A discussão chega a impasse. Como resolvê-lo? O próprio Dr. Bonifácio tem uma saída.

—Olhei no meu calendário: estamos no inverno e hoje é lua nova. Irei, com noite fechada, à Caverna do Diabo, com uma boa lanterna, e tirarei fotos para comprovar.

Todos acharam uma boa proposta. Contente, Dr, Bonifácio traz de novo seu refrão.

—Não tenho nenhum medo. O Diabo só existe para quem acredita nele.

Às 21 horas Dr. Bonifácio pega seu Jeep e o mapa que lhe fizeram indicando o caminho. Segue pela estrada de terra e se detém no início da trilha que leva à Caverna do Diabo. Dali em diante, segue a pé. Cuidado, pois é noite fechada. A certa altura, a trilha se estreita: sinal de que a Caverna está perto. Pouco depois, o descampado. Dr. Bonifácio joga o foco de luz e vê, à sua frente, a Caverna. Respira fundo. Fica emocionado. É quando acontece algo inesperado. Um mocho, situado numa árvore próxima, solta um longo e altíssimo pio. Para quem é cidadão urbano, um pio de mocho é assustador, mesmo sendo ateu convicto. Dr. Bonifácio joga o foco da lanterna para a árvore e recua um passo, tentando ver alguma coisa. Nada vê e recua mais um passo. Distração fatal: rola pelo terrível despenhadeiro.
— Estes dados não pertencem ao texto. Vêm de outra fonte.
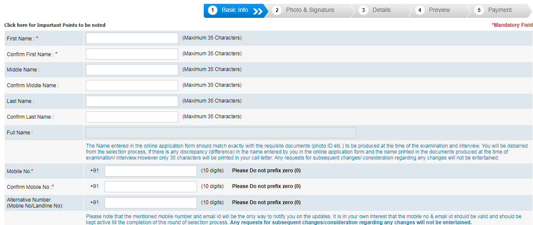Select the Payment step tab
Image resolution: width=533 pixels, height=225 pixels.
click(x=500, y=10)
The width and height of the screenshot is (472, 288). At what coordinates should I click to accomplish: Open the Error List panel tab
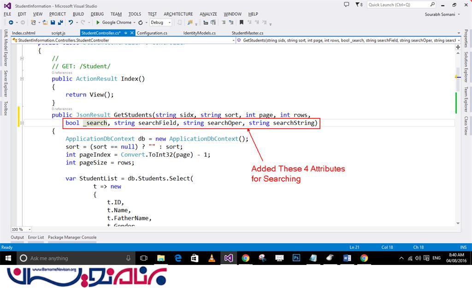(36, 237)

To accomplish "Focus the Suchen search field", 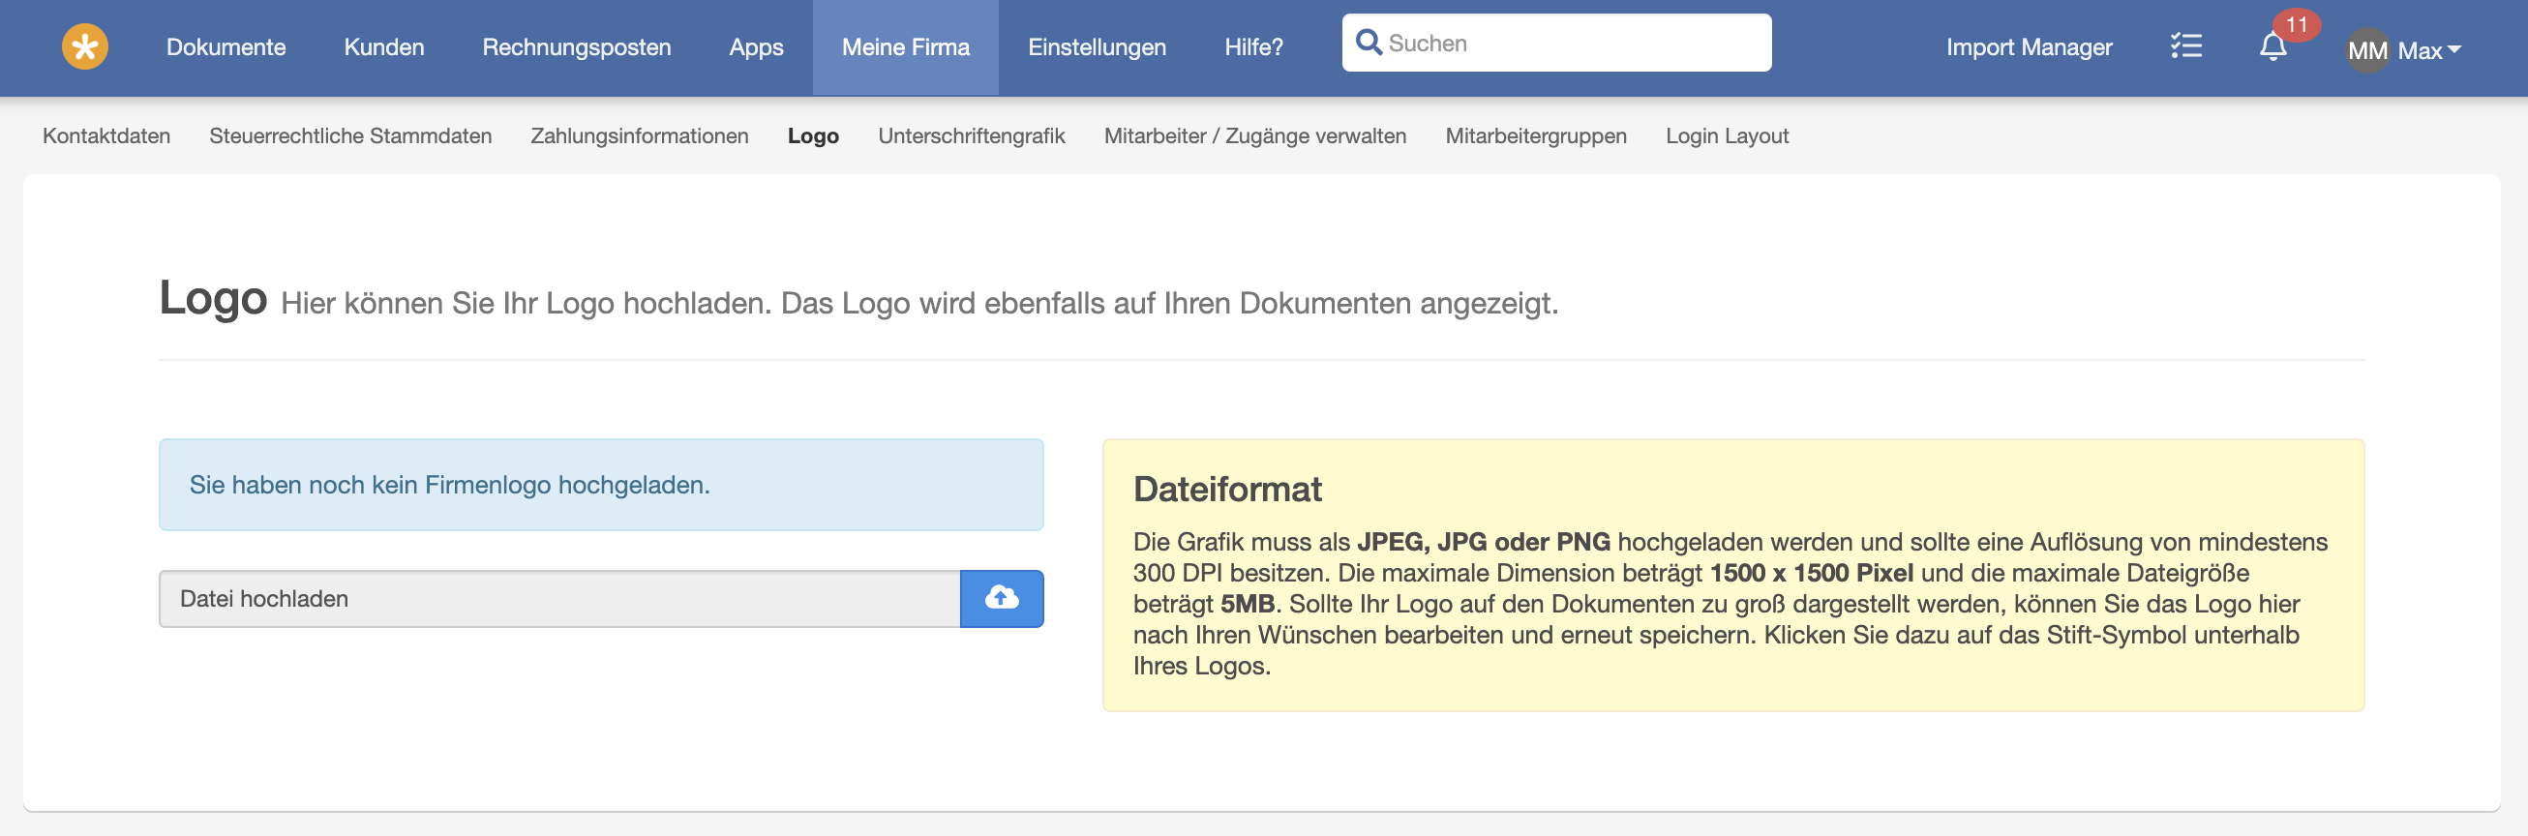I will click(1570, 43).
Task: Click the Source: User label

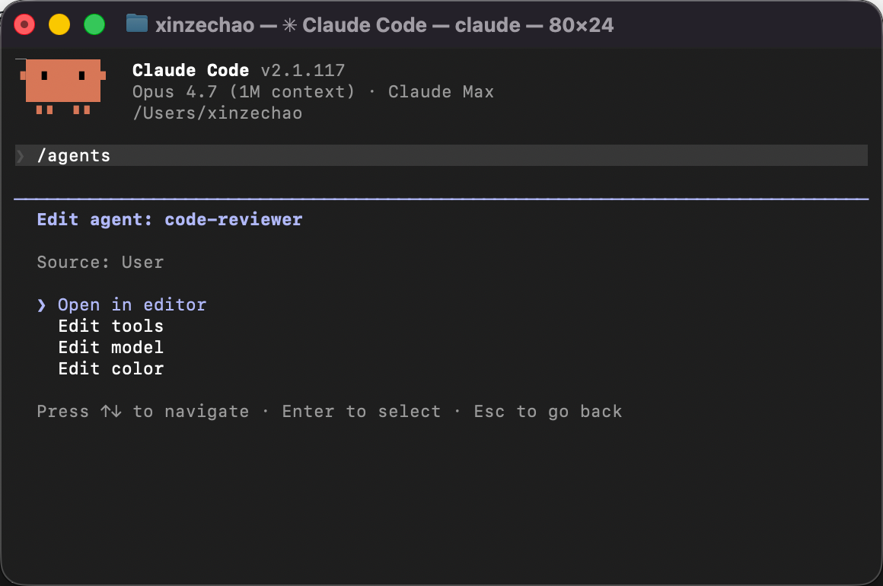Action: [x=100, y=263]
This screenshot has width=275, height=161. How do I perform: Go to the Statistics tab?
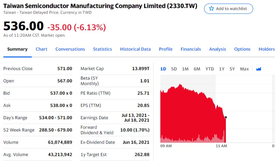click(102, 49)
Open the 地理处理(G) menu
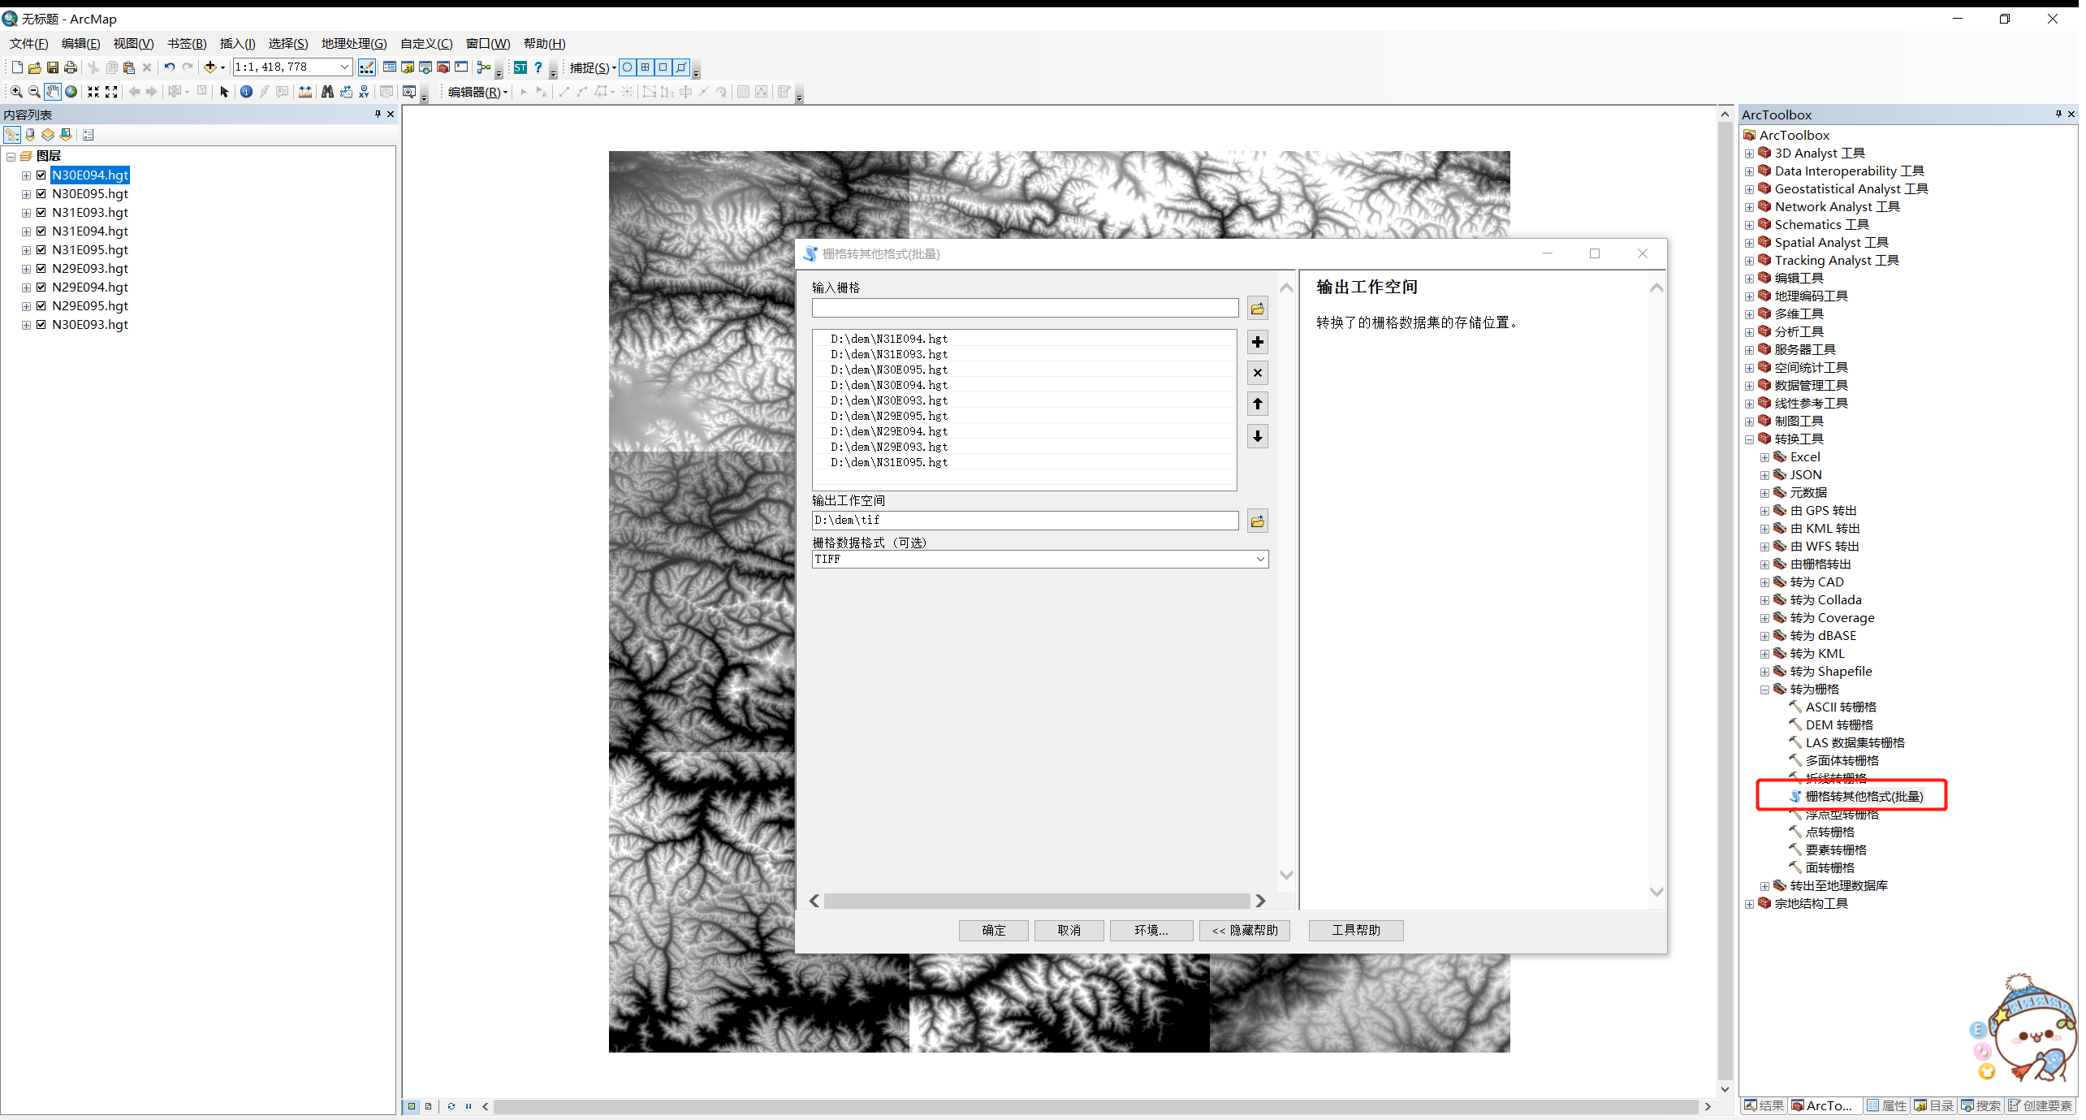Screen dimensions: 2086x1120 [x=352, y=43]
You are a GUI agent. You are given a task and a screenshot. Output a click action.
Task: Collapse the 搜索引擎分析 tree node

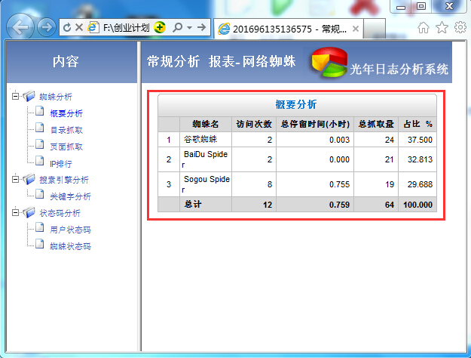click(x=15, y=180)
No dia seguinte, a Polícia Civil precisa pedir ajuda à de Nova Lima, para resgatar seu cadáver. No Barzim do Jatobá a conversa não pode ser outra.

—Coitado do Dr. Bonifácio —diz Jorge Velho— era uma boa pessoa, apesar de ateu.

—Mas, muito atrevido —completa Zeca Brito— o Diabo não teve outra escolha a não ser empurrá-lo lá de cima.